The Transcript as Work Product
The distinction between doing work and documenting work is collapsing. The transcript is the artifact.
The distinction between doing work and documenting work is collapsing.
When you solve a problem through conversation with an AI, the transcript contains everything: the problem statement, the attempted solutions that didn't work, the reasoning that led to the approach that did. This isn't a log of work. It's a primary artifact.
We've been framing documentation as a separate task—something you do after the real work. That framing creates debt by design. You finish solving the problem, you're already thinking about the next thing, and the write-up never happens. You're asking yourself to do the work twice. So the second pass doesn't happen.
But if the work happened in conversation, the documentation already exists.
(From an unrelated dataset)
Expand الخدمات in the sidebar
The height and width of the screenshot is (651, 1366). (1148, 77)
You just have to keep it.
The question shifts from "did you document this?" to "is your conversation findable?"
The Retrieval Tax
Systems that lose context accumulate hidden costs.
Every time you re-derive a decision because you can't find where you first made it, you're paying a tax. Every time you re-explain a problem because the original reasoning evaporated, you're paying again. This isn't a memory problem. It's a retrieval problem—and retrieval problems have solutions.
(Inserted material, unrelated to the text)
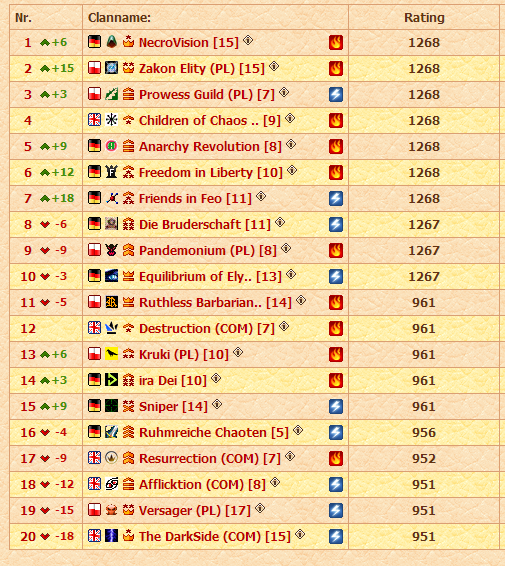505x566 pixels.
Task: Open the NecroVision clan link
Action: pos(189,43)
Context debt is what accumulates when conversations disappear. The reasoning happened. The decisions got made. But you can't find them, so you regenerate what you already generated. The interest payments are invisible until you notice how much time goes to reconstructing things you already figured out.
The infrastructure response is emerging. Simon Willison built a tool that converts Claude Code sessions into searchable HTML archives. Work happens in dialogue, dialogue gets preserved, preserved dialogue becomes searchable. Documentation becomes a byproduct, not a task.
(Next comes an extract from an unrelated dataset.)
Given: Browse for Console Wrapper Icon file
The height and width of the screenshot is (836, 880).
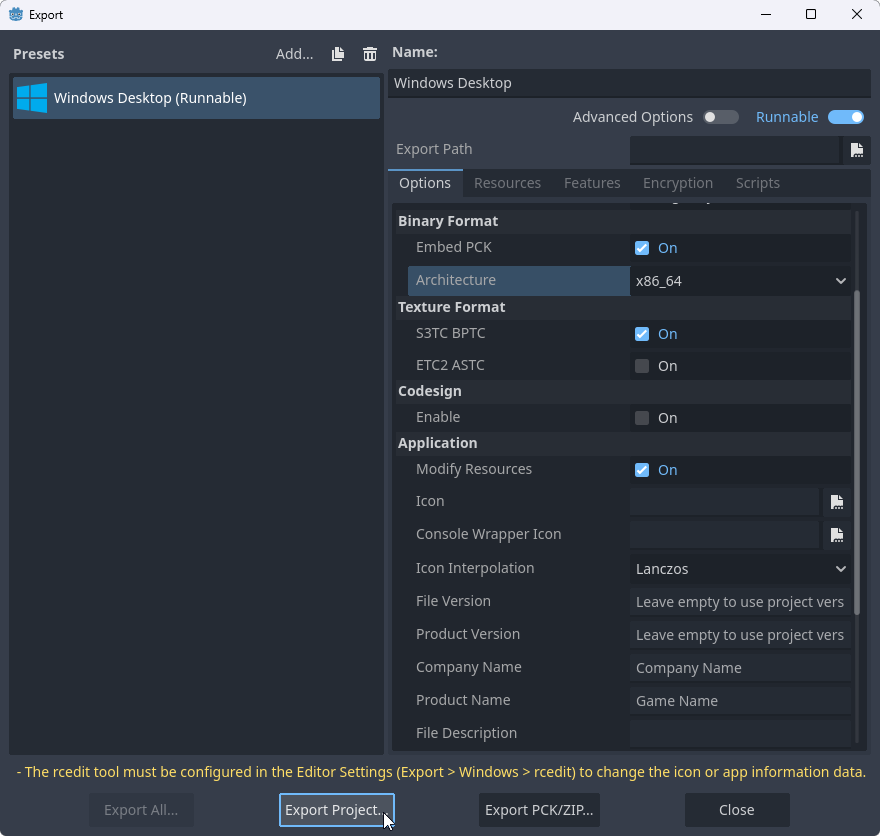Looking at the screenshot, I should 837,535.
This follows the same logic as The Maintenance Threshold: sustainable systems have low ongoing costs. If documentation requires separate effort, it won't happen. If it's automatic preservation, it becomes invisible infrastructure—like version control, like backups.
The Practical Action
Three moves:
Save. When a conversation contains real reasoning—decisions made, problems solved, approaches rejected—export it. Don't trust that you'll remember. Don't trust that the platform will keep it forever.
File. Put it somewhere with a searchable name. "2026-01-06-auth-refactor-decision" beats "conversation-export-47." Future-you is going to search for "auth" and needs to find this.
Search. Build the habit of checking your transcript archive before re-solving. "Where did we decide X?" is a retrieval problem with an answer, not a memory problem with a shrug.
The work of solving the problem is the documentation of solving the problem. You're not building twice. You're building once and preserving.
How many problems have you solved twice because the first solution lived in a conversation you closed and forgot?